Ok, I see some possibilities:
The quickest way, the whole point of POSIX permissions and ownership: you want someone to be able to read and/or write, you set the permissions accordingly. Just put these people in a group and change the device ownership to that group, giving the group write permissions. You may have to put this in udev
rules, if your /dev
is managed by udev
.
This is what some tools do, for example bluez does it to enable users to use bluetooth, or at least that's the method used in my distro unless I try to use "ConsoleKit".
If the device is simple and there's no problem in having it used to everyone, just allow everyone to write on it.
Write a daemon that starts as some user that can write on the device, grabs the device and drops its privileges by changing its UID and then processes requests from any user through, for example, TCP.

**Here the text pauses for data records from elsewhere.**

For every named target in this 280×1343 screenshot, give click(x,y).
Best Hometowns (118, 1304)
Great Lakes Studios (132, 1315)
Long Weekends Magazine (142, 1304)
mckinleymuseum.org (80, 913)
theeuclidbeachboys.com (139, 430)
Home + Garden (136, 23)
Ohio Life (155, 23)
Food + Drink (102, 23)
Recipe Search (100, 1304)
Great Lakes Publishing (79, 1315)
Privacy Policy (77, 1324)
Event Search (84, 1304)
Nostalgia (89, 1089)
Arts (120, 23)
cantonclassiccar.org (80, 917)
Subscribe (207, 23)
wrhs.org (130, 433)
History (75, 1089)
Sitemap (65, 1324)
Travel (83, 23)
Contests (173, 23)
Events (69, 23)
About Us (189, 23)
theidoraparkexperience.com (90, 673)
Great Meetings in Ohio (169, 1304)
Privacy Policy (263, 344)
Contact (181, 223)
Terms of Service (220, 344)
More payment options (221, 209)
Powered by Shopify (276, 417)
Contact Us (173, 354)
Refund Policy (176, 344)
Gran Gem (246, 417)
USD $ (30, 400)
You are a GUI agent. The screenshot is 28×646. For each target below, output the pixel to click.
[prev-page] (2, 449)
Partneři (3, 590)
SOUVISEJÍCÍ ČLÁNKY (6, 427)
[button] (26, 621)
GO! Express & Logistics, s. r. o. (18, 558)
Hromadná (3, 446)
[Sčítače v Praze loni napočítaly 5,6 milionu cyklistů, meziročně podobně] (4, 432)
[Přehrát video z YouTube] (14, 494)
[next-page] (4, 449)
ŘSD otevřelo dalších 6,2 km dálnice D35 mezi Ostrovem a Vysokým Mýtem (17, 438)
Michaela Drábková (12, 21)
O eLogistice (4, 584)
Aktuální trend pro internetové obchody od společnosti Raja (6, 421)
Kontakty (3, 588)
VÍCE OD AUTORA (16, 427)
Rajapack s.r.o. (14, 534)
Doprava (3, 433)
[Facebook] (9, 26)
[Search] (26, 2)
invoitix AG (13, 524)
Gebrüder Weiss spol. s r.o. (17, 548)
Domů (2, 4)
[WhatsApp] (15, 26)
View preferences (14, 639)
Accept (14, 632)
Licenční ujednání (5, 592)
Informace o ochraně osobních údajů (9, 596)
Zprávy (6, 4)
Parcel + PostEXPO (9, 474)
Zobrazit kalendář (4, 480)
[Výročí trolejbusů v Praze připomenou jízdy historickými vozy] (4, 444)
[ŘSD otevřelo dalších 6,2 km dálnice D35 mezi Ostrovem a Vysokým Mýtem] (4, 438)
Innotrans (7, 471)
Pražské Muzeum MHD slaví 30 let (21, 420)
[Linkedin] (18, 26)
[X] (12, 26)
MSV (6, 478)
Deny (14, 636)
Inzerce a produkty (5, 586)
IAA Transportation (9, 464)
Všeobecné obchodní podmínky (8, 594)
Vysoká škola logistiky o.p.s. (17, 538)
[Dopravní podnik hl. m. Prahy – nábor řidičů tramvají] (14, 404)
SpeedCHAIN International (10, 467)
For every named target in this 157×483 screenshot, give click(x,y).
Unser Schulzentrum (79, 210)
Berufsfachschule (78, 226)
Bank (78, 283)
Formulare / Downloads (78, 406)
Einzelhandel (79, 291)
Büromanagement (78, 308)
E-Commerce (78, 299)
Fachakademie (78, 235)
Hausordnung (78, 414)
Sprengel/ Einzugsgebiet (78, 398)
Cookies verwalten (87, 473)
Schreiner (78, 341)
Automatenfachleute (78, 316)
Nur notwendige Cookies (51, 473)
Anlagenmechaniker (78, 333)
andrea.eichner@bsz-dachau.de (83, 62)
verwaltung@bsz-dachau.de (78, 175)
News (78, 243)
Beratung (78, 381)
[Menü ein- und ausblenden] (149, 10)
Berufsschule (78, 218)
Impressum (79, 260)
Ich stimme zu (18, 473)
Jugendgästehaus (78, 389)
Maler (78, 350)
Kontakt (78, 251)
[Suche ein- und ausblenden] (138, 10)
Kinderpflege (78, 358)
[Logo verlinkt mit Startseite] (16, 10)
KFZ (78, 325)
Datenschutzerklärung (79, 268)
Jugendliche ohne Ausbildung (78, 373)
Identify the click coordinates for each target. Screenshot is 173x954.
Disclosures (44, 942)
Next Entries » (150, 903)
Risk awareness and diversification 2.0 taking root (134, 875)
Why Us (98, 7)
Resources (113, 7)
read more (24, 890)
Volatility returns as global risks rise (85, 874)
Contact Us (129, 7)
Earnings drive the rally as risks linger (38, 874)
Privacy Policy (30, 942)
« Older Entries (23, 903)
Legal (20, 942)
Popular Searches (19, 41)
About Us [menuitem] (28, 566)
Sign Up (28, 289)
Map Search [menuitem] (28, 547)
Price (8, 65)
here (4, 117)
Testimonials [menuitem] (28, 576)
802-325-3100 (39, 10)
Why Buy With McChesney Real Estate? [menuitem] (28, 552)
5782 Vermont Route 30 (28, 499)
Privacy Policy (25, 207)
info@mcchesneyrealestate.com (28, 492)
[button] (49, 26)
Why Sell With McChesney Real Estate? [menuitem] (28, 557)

Write a small binary to write for the device, that is setuid
some user that can write on the device and have users use it to write to the device. That's what mount
does, it is setuid
root, so that regular users can mount filesystems if /etc/fstab
allows them to do so.
It does not create any additional security concerns, as far as you're ok with these users being able to use that device. Of course that anyone with access to the device may exploit any vulnerability in the module, but that would be possible no matter how you give people access to it. If you write a daemon, that can be exploited. Maybe it is better keep things simple and make sure your code is not vulnerable.
I'd say there is no single standard way to do this — there are some ways parts of UNIX systems do this, and each part does it in the most convenient way for the kind of problem being solved.